The software doesn’t need a GPU on the client. However, if a beefy GPU is available on the client, Atomontage can crank up the shown voxel resolution, screen pixel resolution, and other effects like antialiasing, depth of field, Physically Based Rendering shaders, screen space ambient occlusion and more.

“The takeaway is that we have a real decoupling between the potentially massive details in the 3D data stored on the server, and the view that each connected client gets,” Tabar said. “What they are shown depends on their device and connection – both aspects comparing favorably vs what can be streamed and rendered with traditional polygon-based techniques. To contrast, Unreal Engine 5’s Nanite feature is also a way to decouple detailed polygon surfaces to what gets rendered as micropolygons on beefy gaming GPUs.”

However, Tabar added, “In my mind, the most important practical difference is that our Virtual Matter allows for simultaneous editing of all this detailed stuff in real-time across all these different devices and their different shown levels of details. That’s something polygons fundamentally can’t do: Re-compute heavy Levels Of Detail on the fly when anything changes due to simulation, generation, or manual editing.
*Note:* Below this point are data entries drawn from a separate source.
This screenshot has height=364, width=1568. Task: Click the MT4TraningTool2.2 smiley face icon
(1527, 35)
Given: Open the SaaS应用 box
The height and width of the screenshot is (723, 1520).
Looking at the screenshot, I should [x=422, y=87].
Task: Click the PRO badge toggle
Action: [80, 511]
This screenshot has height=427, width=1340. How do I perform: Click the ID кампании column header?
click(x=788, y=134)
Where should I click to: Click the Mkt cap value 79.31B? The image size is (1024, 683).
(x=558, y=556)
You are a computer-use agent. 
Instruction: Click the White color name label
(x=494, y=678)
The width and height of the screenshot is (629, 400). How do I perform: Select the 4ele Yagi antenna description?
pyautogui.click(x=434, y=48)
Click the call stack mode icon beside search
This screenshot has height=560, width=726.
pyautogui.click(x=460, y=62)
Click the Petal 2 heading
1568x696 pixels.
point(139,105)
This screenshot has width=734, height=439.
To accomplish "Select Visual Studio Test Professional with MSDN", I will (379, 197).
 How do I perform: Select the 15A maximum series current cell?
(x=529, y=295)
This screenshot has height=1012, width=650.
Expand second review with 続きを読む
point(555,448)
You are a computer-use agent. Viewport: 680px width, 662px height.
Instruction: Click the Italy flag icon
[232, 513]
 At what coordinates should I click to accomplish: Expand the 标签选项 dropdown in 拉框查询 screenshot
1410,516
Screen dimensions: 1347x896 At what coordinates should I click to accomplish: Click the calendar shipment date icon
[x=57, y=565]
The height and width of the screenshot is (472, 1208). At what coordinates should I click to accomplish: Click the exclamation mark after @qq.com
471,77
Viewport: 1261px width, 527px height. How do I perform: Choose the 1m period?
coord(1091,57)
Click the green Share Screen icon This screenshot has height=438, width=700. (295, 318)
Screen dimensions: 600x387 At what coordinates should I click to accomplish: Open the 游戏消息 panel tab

In our solution, the LODs inherently always stay in sync, even when many people are messing with the same huge volumetric 3D data at the same time.”

Tabar noted that polygons only define surfaces, not what’s inside of things. In that way, they’re missing a pretty big piece of the reality that Atomontage is trying to represent, where almost nothing is just a paper-thin shell.

All this is what enables what Tabar calls deep interactivity: The ability for people to collaboratively dig into things to discover what’s inside, and to build whatever they want out of conceptually simple building blocks that make up everything.

“Arguably, deep interactivity is what made Minecraft the best-selling game of all time… we all know it wasn’t its photorealistic graphics,” said Tabar.

“What Atomontage brings to the table is deep interactivity at fidelity high enough to unlock realistic representations on regular devices (like phones or mobile XR headsets) – a nut so hard that it took us over 20 years to crack, where countless others have failed or given up,” Tabar said.